LOS ANGELES: Instagram CEO Adam Mosseri on Wednesday (Feb 11) rejected the notion that users could be clinically addicted to social media, as he testified in a landmark California trial over whether his company knowingly hooked children on its platform for profit.
Meta – the parent company of Instagram and Facebook – and Google-owned YouTube are defendants in the blockbuster trial, which could set a legal precedent regarding whether social media giants deliberately designed their platforms to be addictive to children.
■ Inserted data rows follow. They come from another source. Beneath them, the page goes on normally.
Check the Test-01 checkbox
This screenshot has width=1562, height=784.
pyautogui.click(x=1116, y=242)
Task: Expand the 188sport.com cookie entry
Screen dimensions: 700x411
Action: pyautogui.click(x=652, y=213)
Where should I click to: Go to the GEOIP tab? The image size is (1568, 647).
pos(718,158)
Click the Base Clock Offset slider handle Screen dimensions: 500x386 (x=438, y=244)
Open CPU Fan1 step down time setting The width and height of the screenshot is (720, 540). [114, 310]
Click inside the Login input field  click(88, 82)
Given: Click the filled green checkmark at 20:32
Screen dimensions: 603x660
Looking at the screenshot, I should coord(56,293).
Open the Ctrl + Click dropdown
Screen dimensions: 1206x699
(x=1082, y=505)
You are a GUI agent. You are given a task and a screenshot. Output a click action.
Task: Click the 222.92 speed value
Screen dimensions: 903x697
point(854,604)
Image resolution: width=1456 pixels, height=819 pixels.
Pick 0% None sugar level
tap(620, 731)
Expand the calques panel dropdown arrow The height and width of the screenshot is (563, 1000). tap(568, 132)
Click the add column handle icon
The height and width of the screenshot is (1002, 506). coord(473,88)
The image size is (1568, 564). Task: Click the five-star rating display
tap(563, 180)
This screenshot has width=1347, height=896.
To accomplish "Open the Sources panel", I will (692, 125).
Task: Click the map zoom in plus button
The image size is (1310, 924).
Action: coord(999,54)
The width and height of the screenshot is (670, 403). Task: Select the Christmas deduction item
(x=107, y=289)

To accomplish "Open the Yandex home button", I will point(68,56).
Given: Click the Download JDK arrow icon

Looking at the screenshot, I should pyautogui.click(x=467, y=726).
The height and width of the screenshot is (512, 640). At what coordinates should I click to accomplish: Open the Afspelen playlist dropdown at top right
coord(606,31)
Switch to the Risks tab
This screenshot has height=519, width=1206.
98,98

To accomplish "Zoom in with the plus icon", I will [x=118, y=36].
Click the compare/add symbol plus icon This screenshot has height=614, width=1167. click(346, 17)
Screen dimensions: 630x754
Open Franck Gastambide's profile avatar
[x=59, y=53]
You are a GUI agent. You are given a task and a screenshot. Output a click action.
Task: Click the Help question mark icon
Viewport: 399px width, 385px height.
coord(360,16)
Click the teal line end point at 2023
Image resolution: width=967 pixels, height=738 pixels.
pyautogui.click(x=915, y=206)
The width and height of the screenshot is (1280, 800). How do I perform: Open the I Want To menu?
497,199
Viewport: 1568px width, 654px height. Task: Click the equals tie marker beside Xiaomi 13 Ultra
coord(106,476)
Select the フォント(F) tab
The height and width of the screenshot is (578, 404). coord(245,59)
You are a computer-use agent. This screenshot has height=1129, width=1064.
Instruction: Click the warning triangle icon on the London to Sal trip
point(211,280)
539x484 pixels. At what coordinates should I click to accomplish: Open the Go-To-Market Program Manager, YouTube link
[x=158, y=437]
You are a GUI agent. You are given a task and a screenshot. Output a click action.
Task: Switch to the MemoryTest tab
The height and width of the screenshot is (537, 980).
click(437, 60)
“I think it’s important to differentiate between clinical addiction and problematic use,” Mosseri said as he was grilled by plaintiff attorney Mark Lanier.
“I’m sure I said that I’ve been addicted to a Netflix show when I binged it really late one night, but I don’t think it’s the same thing as clinical addiction,” he added.
Lanier immediately challenged this point, emphasising that the witness did not have a degree in medicine or psychology.
“I’ve never claimed being able to diagnose addiction clinically,” Mosseri responded during the exchange.
“I’m sure I was using the word too casually.”
Facing him, mothers of teenagers who had taken their own lives held back their anger in the public gallery.
These representatives of families who have filed complaints against major platforms in the United States had camped out in the rain outside the courthouse to secure seats.
DOPAMINE DISPENSERS?
Addiction is at the heart of the civil trial, which centres on allegations that a 20-year-old woman, identified as Kaley GM, suffered severe mental harm after becoming addicted to social media as a young child.
She started using YouTube at six and joined Instagram at 11, before moving on to Snapchat and TikTok two or three years later.
“The Instagram that Kaley signed up for was very different and presented a much smaller set of risks back then,” Mosseri said, noting that the service was “a much smaller, more focused app” before it had to adapt to the changing world.